I'm struck that no one AFAICS has suggested the following alternative: instead of `tail`, to allow popFront() (and if implemented, popBack()) to return an `Option!(ElementType, None)`.

What is returned would be either the popped element, or None if no more elements remain (with the nice by-product of no longer getting assert failures if pop{Front,Back} are called when the range is empty).

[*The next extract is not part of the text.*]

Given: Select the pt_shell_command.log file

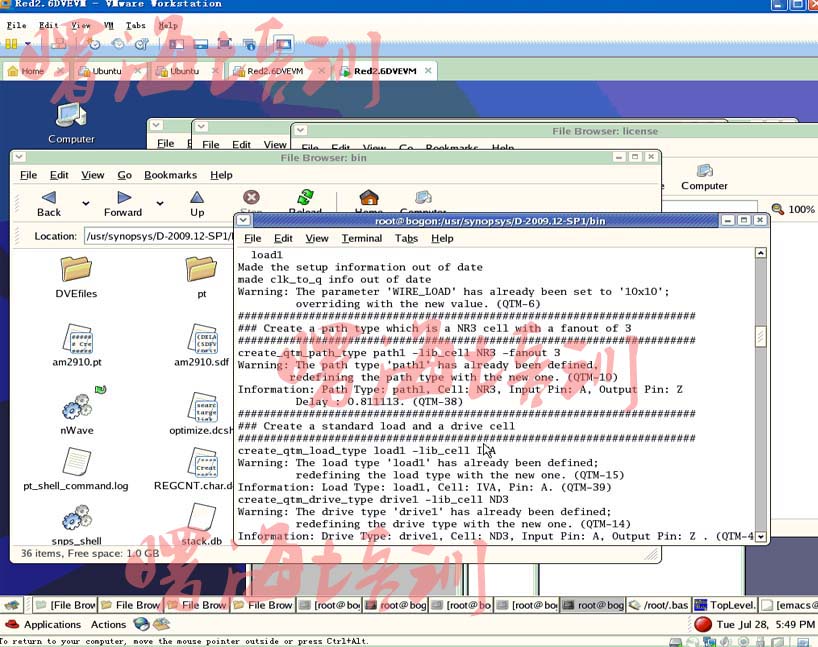Looking at the screenshot, I should 76,468.

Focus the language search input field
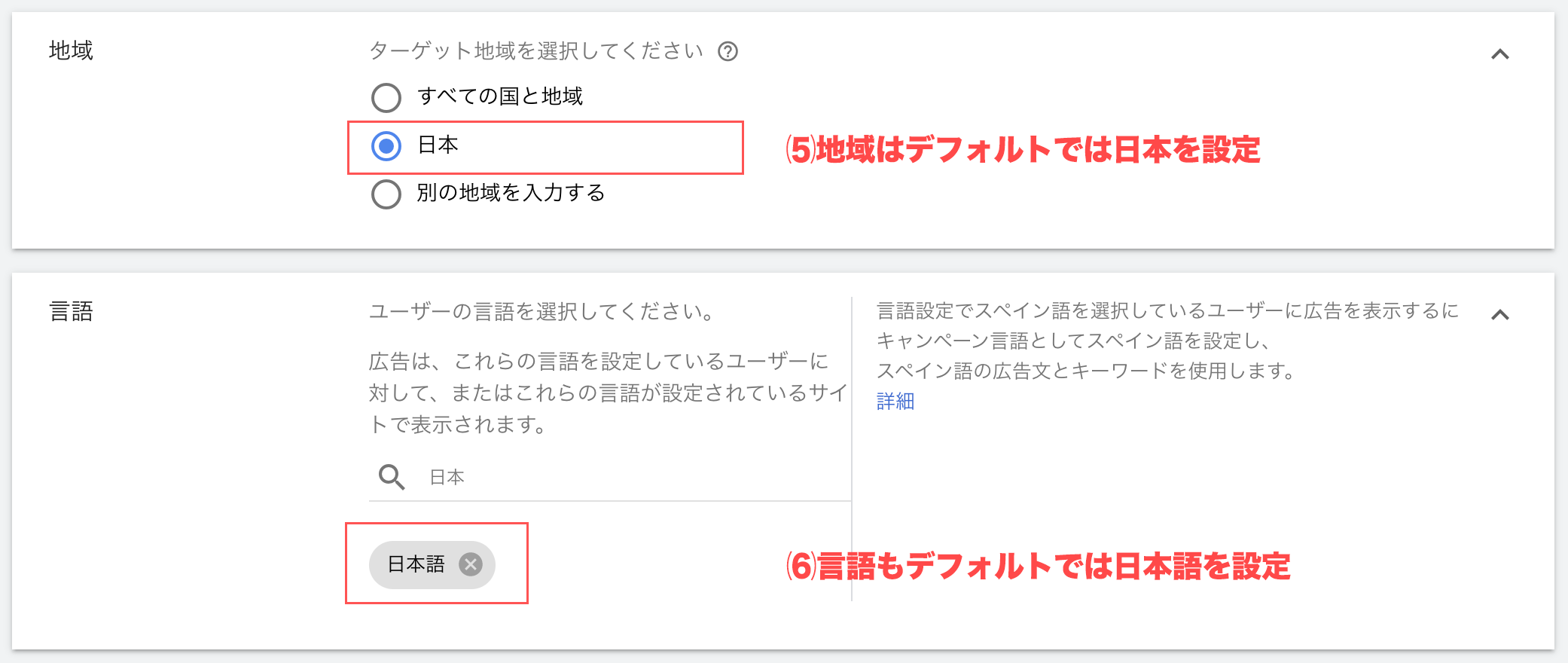point(633,477)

This might allow some natural API evolution along the following lines:

  * an input range need only implement such an option-based popFront() and
    no other methods

    - for backwards compatibility, we could also support implementing `front`
      and a `void`-returning popFront()

  * a forward range would additionally implement `front` and `save` methods:

    - `front` because, since a forward range is deterministic, it should
      always be possible to know up front (pun intended...) what the first
      element should be

    - `save` for the usual reasons

  * all other range types should derive naturally from this

    - we might want to consider a more fine-grained approach to bidirectional
      ranges, e.g. allowing a bidirectional input range with option-returning
      popFront and popBack

  * over time we could/should deprecate void-returning pop{Front,Back}, and
    possibly also defining `front` or `back` if `save` is not also defined

The approach of having only option-returning popFront would be particularly useful for input ranges where the front cannot or should not be predefined on construction (e.g. RNGs, or stuff that wraps them like RandomSample and friends).

(Is there actually a good example of an input range where the first element can be predefined on construction in a way that isn't -- like pseudo-RNGs -- an implementation detail that one probably wants to hide from the user?)